The celebrity-driven worlds of entertainment and sports are set to collide Wednesday at L.A Live’s Microsoft Theater for the annual ESPY Awards, which honor the year’s top sports moments and achievements.
The show, which will air on ABC, could almost give itself an award now for the cultural moment ahead — the first major public appearance by Caitlyn Jenner, formerly Bruce Jenner, the Olympic gold medal winner and reality star of “Keeping Up With the Kardashians.” Jenner is to receive the Arthur Ashe Award for Courage, so named for the universally admired tennis player who died in 1993 and was famous for his steely determination and sense of personal dignity.
While Jenner has been widely praised for her bravery — she even received a shout-out from President Obama — and has become a leading figure in elevating awareness about transgender identity, her ESPY’s honor has not sat well with everyone.
Sportscaster Bob Costas called the award to Jenner “a crass exploitation play, a tabloid play,” while others lamented that Jenner’s selection pushed out lesser-known, more deserving candidates for the honor. Casting a further shadow on the pick is industry speculation about an alleged deal between the network and Jenner for the Ashe award as a payoff for the exclusive sit-down interview with ABC’s Diane Sawyer that aired in April and drew huge ratings.

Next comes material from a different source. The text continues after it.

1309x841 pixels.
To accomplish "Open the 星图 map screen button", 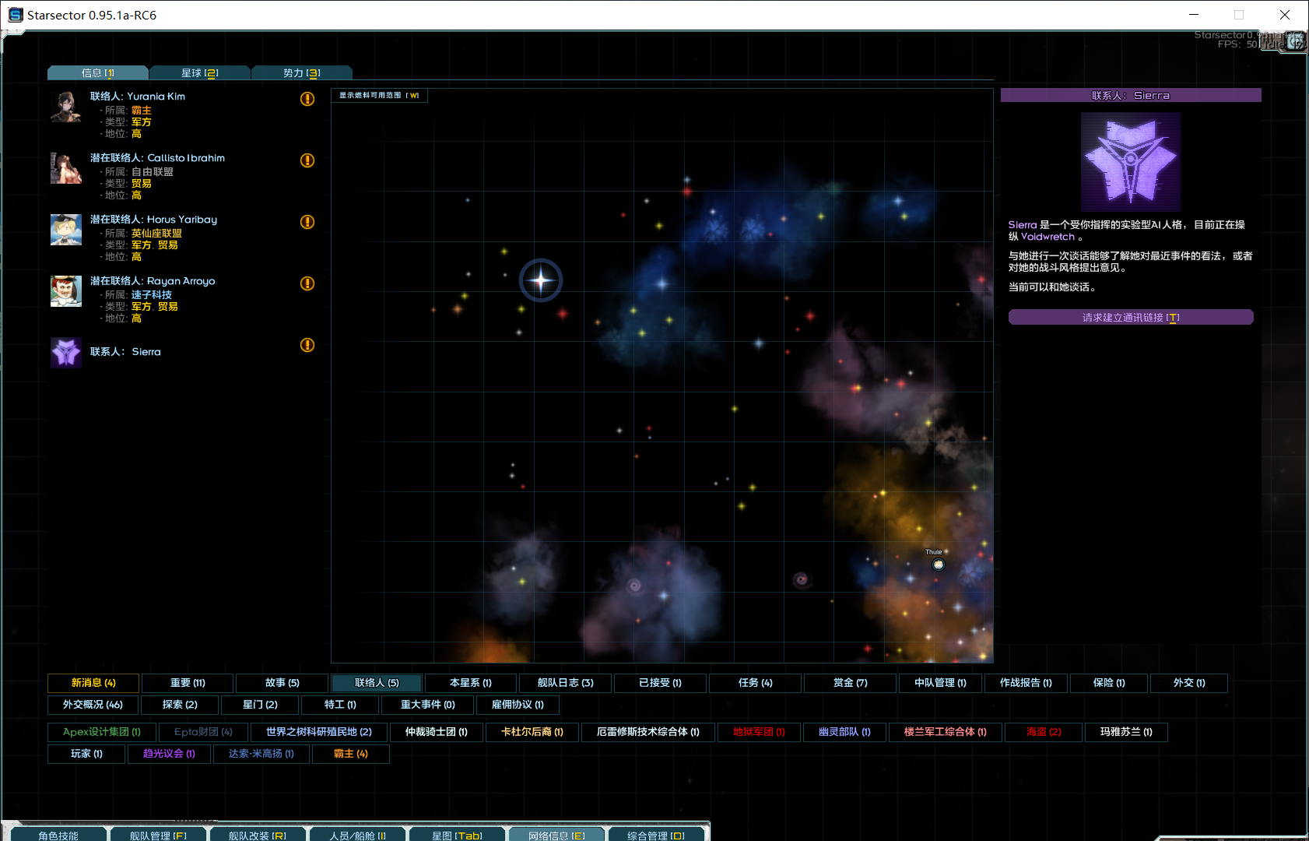I will click(457, 835).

ESPY producers this week continued to defend their choice of Jenner and insisted that there was no quid pro quo arrangement.

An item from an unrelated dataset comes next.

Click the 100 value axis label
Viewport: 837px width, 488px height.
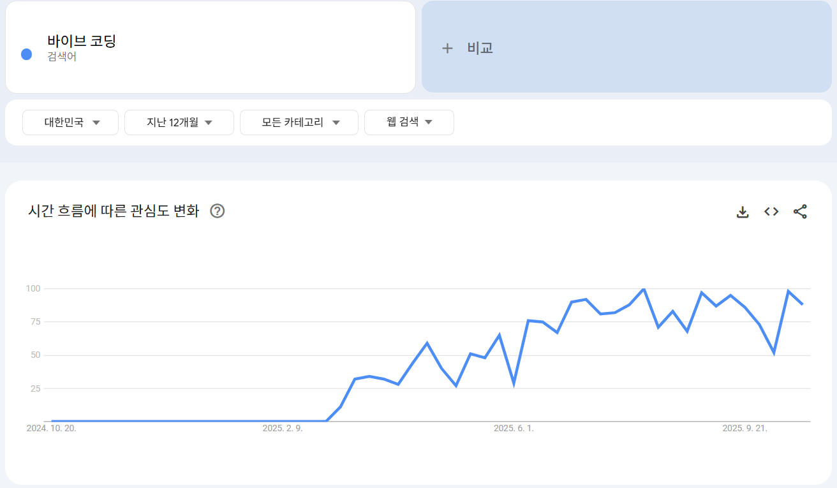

“There is absolutely no connection between the interview and the award,” said an ABC spokesperson. “There’s simply no truth to that claim.”
But that denial has done little to quiet the debate, fueled by the argument that the honor seems to be more about ratings and the relentless Kardashian hype machine than merit. Several members of the Kardashian family, including Kim, are expected to attend — and may walk the red carpet.
“I can understand and sympathize with the torment Bruce Jenner has endured all these years, but I don’t think it rises to the level of courage,” said Frank Deford, a National Public Radio commentator and sportswriter, in an interview with The Times. “Arthur Ashe had a great sense of humor, and he would probably be laughing at all of this, chuckling that Caitlyn Jenner would be getting this award, and that ESPN was trying to pass it off this way.
“Courage is usually involved with overcoming something,” added Deford, who co-wrote a book about Ashe’s life with the tennis legend. “Caitlyn Jenner is being forthright and honest, but this is something that she wanted, and she has a good fallback position — a reality show, fame and lots of money. There’s not a great deal of risk involved in the same way that someone who worked down at the body shop would experience. Bruce Jenner had a good idea that he wasn’t going to lose by doing this; his family is in support of him.”
In a June interview with sports radio host Dan Patrick, Costas said he wished Jenner “all the happiness and … peace of mind in the world,” before adding, “I’m pretty sure they could have found someone who was much closer to being actively involved in sports, who would have been more deserving of what this award represents.”